For some people falling asleep sound like an impossible dream but good sleep is under your control, following healthy sleep habits make the difference between waky nights and sound sleeps. There are multiple things which effects on sleep, but I have few points which you should consider improving your sleep habits to have good & sound sleep.
Avoid Caffeine, Alcohol, Nicotine that Interfere with Sleep
Caffeine is a stimulant which make you awake hence avoid caffeine for four to six hours before bedtime.
Turn Your Bedroom into a Sleep-Inducing Environment
To improve sleep, A quiet, dark, and cool environment can help to do this lower the volume of outside noise with earplugs or Pillow. Keep the temperature comfortable cool and well-ventilated room & Make your room is ready with comfortable mattress and pillow.
Establish a Soothing Pre-Sleep Routine
Maintain a pre-sleep routine before an hour of actual sleep time. Such as, take a bath, read a book, watch television or practice relaxed exercises. Avoid stimulation and stressful activities. Which can cause body to go in alertness. If you take your thought and problem to your bed, try to write them down to think it over next day.
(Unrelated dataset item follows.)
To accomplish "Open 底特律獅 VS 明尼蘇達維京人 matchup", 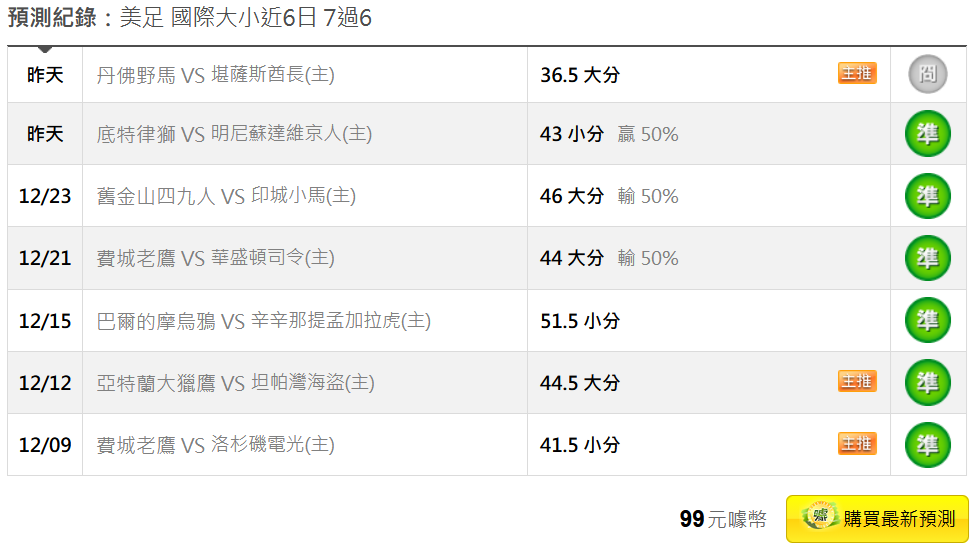I will [234, 134].
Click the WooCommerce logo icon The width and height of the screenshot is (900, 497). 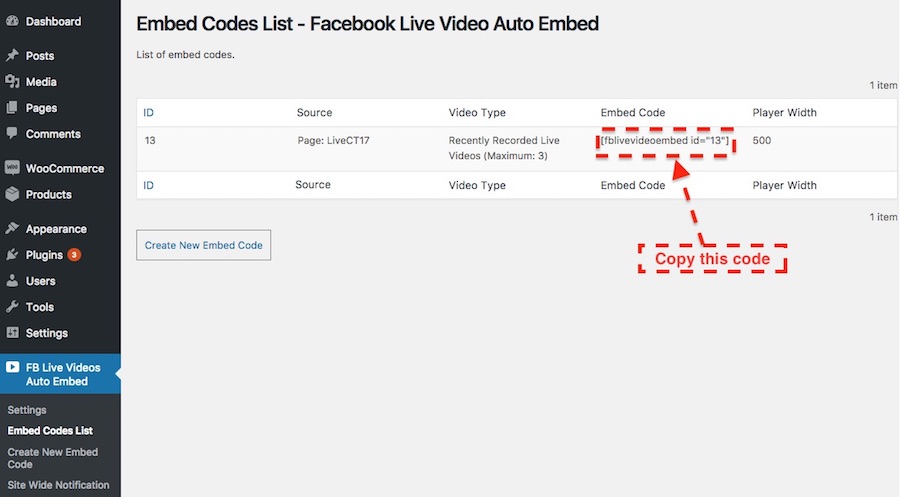(x=12, y=168)
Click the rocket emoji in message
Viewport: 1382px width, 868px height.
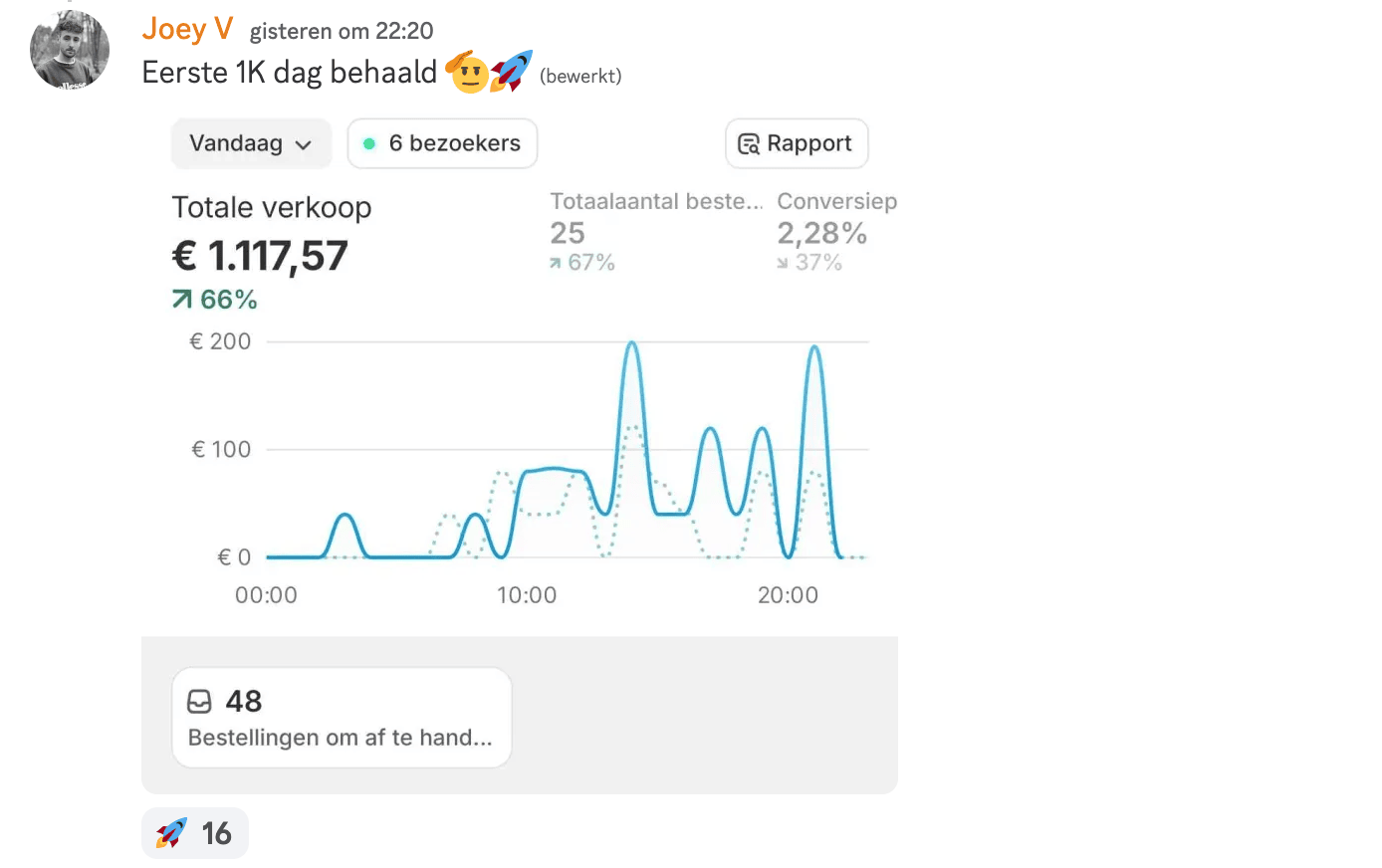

Go to Sleep When You’re Truly Tired
If you struggle to go sleep that leads to frustration to avoid this if you are not asleep after 20 minutes going to bed, get out of bed and do something relaxing like reading or listening to music until you feel tired enough to sleep.
Don’t Be a Night-time Clock-Watcher
If you are a clock-watcher then it is hurdle in your sleep, staring at a clock in your bedroom can increase stress and making it harder to fall asleep. So, to avoid it turn your clock away from you.
Keep Your Internal Clock Set with a Consistent Sleep Schedule
Waking up and going to bed at same time each day sets the body internal clock which leads to healthy sleep as it expect sleep at certain time every night, try to stick with this closely as possible on weekends also to avoid sleep hangover on working day.
Nap Early—Or Not at All
For those who find it difficult to get asleep should try to avoid getting Naps because late-day naps decrease sleep drive, if you still want to take a Nap then make it short and try to avoid at evening times.
Lighten Up on Evening Meals
Finish your dinner several hours before bedtime to avoid indigestion of food as heavy food may be a recipe for insomnia and difficulty in sleep. If you are still hungry try to eat something lite.
Balance Fluid Intake
Take enough water before going to bed to avoid night-time waking up to drink water but not so much as if you take more then you need to wake up anyhow.
Exercise can help you fall asleep faster as long as it done right time, try to avoid before bedtime as it stimulates the body to secrete stress hormone cortisol which activates alerting mechanism of mind. At least three hours before or early in the morning will be the better time for exercise.
I hope you think on it and try to follow these steps and avoid the things which are enemies of sleep… Happy Sleep.